To interact with a big display, previous researchers have identified three “zones of interaction” (and their respective modes) dependent on the distance and direction from the display: ambient zone, notification zone, and interaction zone [1], [2]. Referring to the literature, we design three areas for SolarWheels’ viewing possibilities: ambient zone, notification zone, and interactive zone.

According to our design, we introduce intuitive physical interactions with the information display. Proximity sensors and video cameras are mounted around the display to detect the analysts’ distance, focal point, direction from the display, and positions of their hands.

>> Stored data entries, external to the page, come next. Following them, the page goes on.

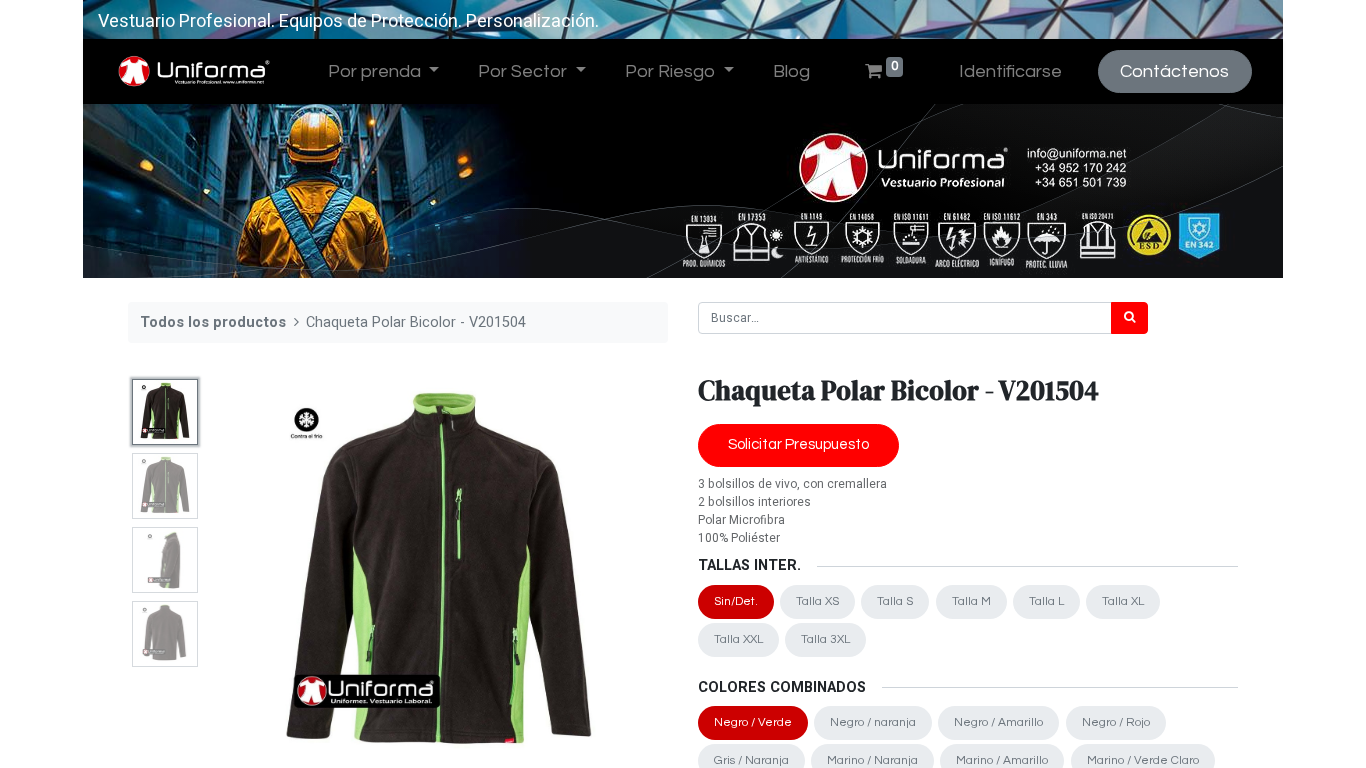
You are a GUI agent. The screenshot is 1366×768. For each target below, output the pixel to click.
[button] (244, 575)
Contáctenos (1174, 71)
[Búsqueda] (1129, 318)
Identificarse (1010, 71)
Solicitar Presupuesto (798, 444)
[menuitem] (791, 71)
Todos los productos (213, 322)
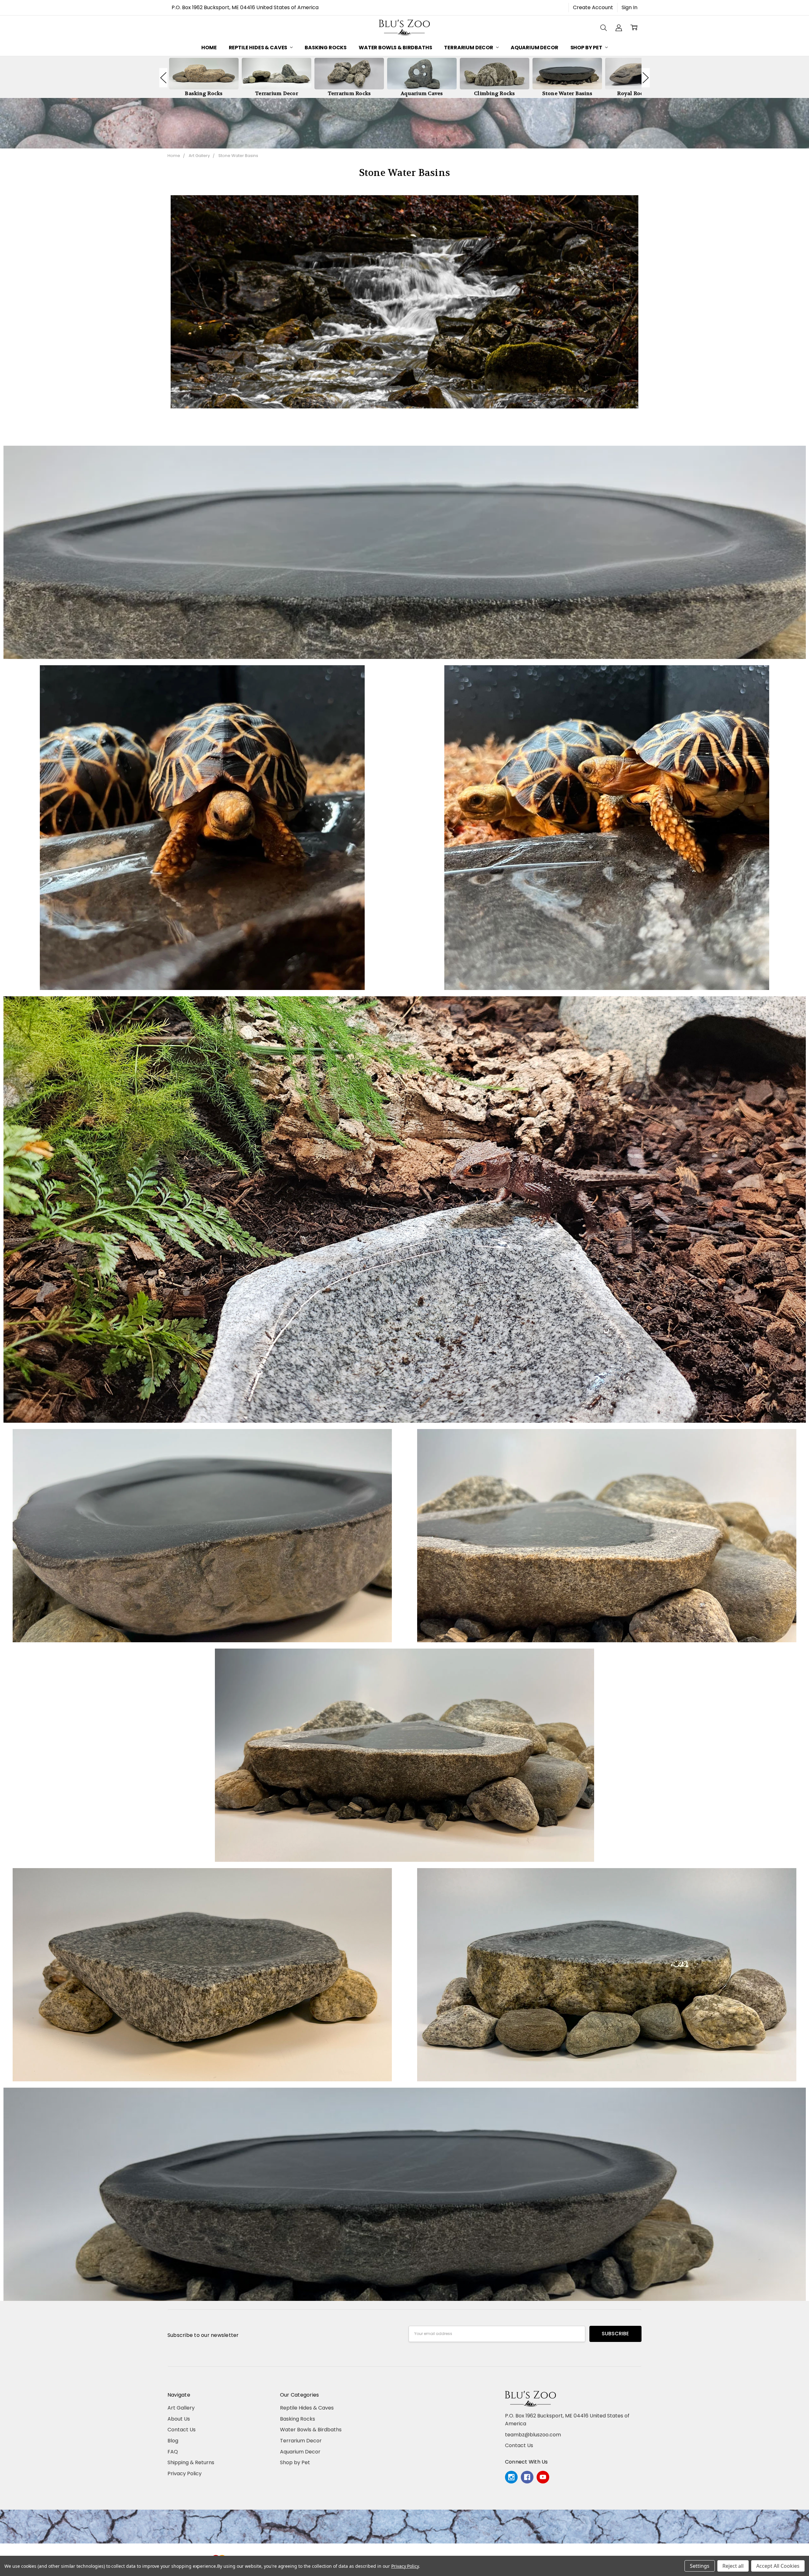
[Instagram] (511, 2477)
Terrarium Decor (469, 47)
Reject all (733, 2565)
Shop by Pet (586, 47)
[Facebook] (527, 2477)
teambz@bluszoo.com (533, 2434)
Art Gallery (181, 2407)
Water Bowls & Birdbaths (395, 47)
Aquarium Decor (534, 47)
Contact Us (181, 2429)
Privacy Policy (184, 2473)
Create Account (593, 7)
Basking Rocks (326, 47)
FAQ (172, 2451)
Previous (163, 77)
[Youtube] (543, 2477)
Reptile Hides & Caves (258, 47)
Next (646, 77)
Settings (699, 2565)
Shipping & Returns (190, 2462)
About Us (178, 2418)
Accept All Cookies (778, 2565)
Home (208, 47)
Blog (172, 2440)
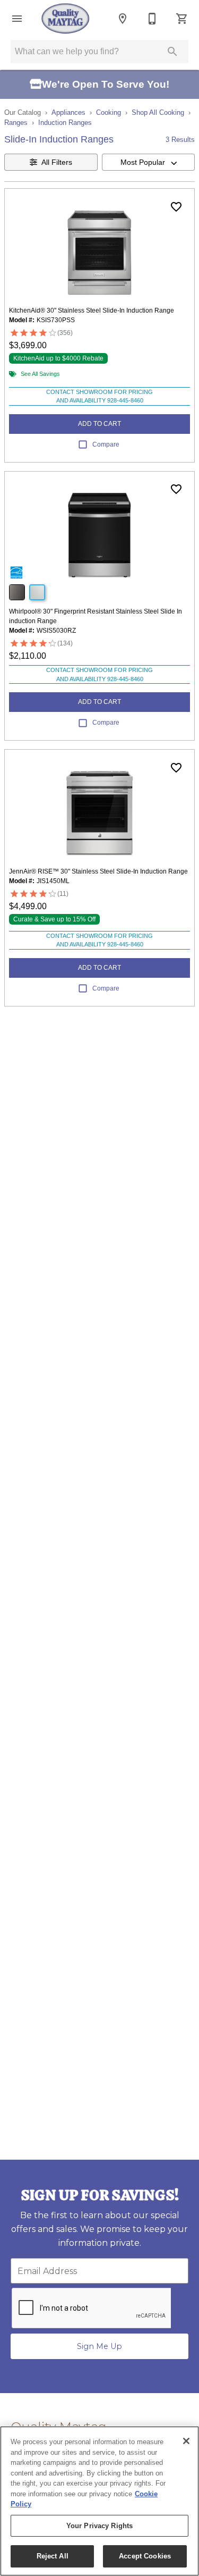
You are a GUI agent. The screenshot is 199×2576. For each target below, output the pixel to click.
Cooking (108, 112)
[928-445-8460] (152, 18)
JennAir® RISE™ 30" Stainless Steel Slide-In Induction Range (98, 871)
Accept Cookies (145, 2556)
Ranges (16, 123)
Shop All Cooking (158, 112)
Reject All (52, 2556)
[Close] (186, 2441)
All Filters (56, 162)
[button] (17, 18)
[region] (99, 2501)
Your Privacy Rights (99, 2526)
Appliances (68, 112)
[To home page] (65, 19)
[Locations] (122, 18)
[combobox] (148, 162)
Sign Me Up (99, 2346)
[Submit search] (172, 51)
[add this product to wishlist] (176, 207)
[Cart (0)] (182, 18)
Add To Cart (99, 423)
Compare (105, 444)
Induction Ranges (65, 123)
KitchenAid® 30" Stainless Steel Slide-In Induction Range (91, 310)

Depending on the area of where a analyst is at, she/he can see different levels of details. Multiple users can also work together to check their own interested areas. Certainly the analysts in the control room can also use mouse or other cursors to interact with the graphs in traditional ways.

The right picture is the initial image of six continents.

There are three levels of zones (A/B/C) in the overall interactive zone.

• Zone A - The Interaction Zone (2 meters radius): In this zone the analyst can see most details of information, e.g. the Midwest region of United States. She can also use physical gestures to interact with a wheel to carry out more actions, e.g. tap on an issue dot to see its detailed description, assign a issue to the corresponding personnel, pin/lock a wheel so it can continue the monitoring without collapsing back to its mother wheel.
  
  
  
  
  
• Zone B - The Notification Zone (5 meters radius): When an analyst enters this zone, different stages of wheel expanding/collapsing will happen. For example, when an analyst enters Zone B from Zone C, the North America SolarWheel splits in to three sectors of Canada, United States, and Mexico. When she completely stops in Zone B, the three sectors will expand into three smaller SolarWheels.
  
  
  
  
• Zone C - The Ambient Zone (beyond 5 meters): The analysts stand in this farther area, as if they are viewing a dynamic museum or gallery exhibit, to have an overall view of the computer networks with the highest level of hierarchy, i.e. the networks of the six continents and one headquarters.
  
  

References
[1] N. A. Streitz, C. Röcker, T. Prante, R. Stenzel, and D. van Alphen, “Situated interaction with ambient information: Facilitating awareness and communication in ubiquitous work environments,” in Tenth International Conference on Human-Computer Interaction (HCI International 2003), 2003.
[2] T. Prante, C. Röcker, N. Streitz, R. Stenzel, C. Magerkurth, D. Van Alphen, and D. Plewe, “Hello. wall–beyond ambient displays,” in Adjunct Proceedings of Ubicomp, 2003, pp. 277–278.